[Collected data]
__________
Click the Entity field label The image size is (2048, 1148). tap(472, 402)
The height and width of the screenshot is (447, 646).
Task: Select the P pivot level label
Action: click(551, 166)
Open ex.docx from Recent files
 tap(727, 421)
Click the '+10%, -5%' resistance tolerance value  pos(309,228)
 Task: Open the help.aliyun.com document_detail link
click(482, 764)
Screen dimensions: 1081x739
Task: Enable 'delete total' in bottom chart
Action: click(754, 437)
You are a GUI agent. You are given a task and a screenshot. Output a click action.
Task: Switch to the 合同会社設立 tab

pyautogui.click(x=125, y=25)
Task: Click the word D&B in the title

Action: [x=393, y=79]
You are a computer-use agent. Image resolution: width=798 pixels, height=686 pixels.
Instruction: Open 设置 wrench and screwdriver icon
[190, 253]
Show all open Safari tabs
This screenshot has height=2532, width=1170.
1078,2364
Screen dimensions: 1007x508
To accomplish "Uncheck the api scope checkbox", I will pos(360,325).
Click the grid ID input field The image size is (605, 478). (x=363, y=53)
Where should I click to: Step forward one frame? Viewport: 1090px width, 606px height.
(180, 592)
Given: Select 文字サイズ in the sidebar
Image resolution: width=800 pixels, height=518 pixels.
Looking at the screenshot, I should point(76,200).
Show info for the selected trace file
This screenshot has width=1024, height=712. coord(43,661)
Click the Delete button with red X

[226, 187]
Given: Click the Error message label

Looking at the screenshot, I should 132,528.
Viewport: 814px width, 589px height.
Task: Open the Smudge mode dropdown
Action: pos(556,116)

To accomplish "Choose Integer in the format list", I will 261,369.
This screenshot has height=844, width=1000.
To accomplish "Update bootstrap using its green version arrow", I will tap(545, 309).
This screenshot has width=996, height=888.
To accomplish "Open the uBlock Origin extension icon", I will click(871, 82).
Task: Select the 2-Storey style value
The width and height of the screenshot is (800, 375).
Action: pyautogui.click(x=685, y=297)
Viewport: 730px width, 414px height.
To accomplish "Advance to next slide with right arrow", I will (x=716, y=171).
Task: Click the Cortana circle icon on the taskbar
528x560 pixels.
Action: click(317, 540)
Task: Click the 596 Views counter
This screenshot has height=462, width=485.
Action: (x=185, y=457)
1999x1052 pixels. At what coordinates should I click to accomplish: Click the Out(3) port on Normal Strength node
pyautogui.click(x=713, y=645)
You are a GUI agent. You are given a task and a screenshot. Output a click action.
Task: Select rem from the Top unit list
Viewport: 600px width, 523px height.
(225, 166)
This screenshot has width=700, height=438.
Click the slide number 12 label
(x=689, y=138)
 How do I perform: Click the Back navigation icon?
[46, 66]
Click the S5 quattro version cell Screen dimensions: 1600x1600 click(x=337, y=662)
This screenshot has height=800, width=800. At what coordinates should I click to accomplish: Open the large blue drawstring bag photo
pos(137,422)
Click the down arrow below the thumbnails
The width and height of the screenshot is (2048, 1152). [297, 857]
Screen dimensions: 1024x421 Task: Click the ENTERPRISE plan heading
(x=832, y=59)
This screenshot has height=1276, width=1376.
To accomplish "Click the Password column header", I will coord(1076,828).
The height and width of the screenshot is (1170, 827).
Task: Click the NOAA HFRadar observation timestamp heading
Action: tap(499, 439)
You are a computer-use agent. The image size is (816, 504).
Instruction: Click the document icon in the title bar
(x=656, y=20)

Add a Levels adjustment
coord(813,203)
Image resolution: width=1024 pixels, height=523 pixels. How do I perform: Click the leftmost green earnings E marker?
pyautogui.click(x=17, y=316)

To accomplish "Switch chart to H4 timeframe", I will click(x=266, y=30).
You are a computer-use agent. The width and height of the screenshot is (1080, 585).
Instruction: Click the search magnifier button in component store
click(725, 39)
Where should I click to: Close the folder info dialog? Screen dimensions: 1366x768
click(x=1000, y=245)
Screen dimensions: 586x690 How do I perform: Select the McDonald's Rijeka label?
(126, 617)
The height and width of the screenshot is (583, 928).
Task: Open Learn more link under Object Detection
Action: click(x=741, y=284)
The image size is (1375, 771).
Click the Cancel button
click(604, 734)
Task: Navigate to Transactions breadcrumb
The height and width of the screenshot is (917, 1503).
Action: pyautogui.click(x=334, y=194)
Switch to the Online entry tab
__________
What this task involves:
Which of the lines above hold the word "version"? Copy each one.

Problem solution:
To accomplish "Update bootstrap using its green version arrow", I will tap(545, 309).
Click the S5 quattro version cell Screen dimensions: 1600x1600 click(x=337, y=662)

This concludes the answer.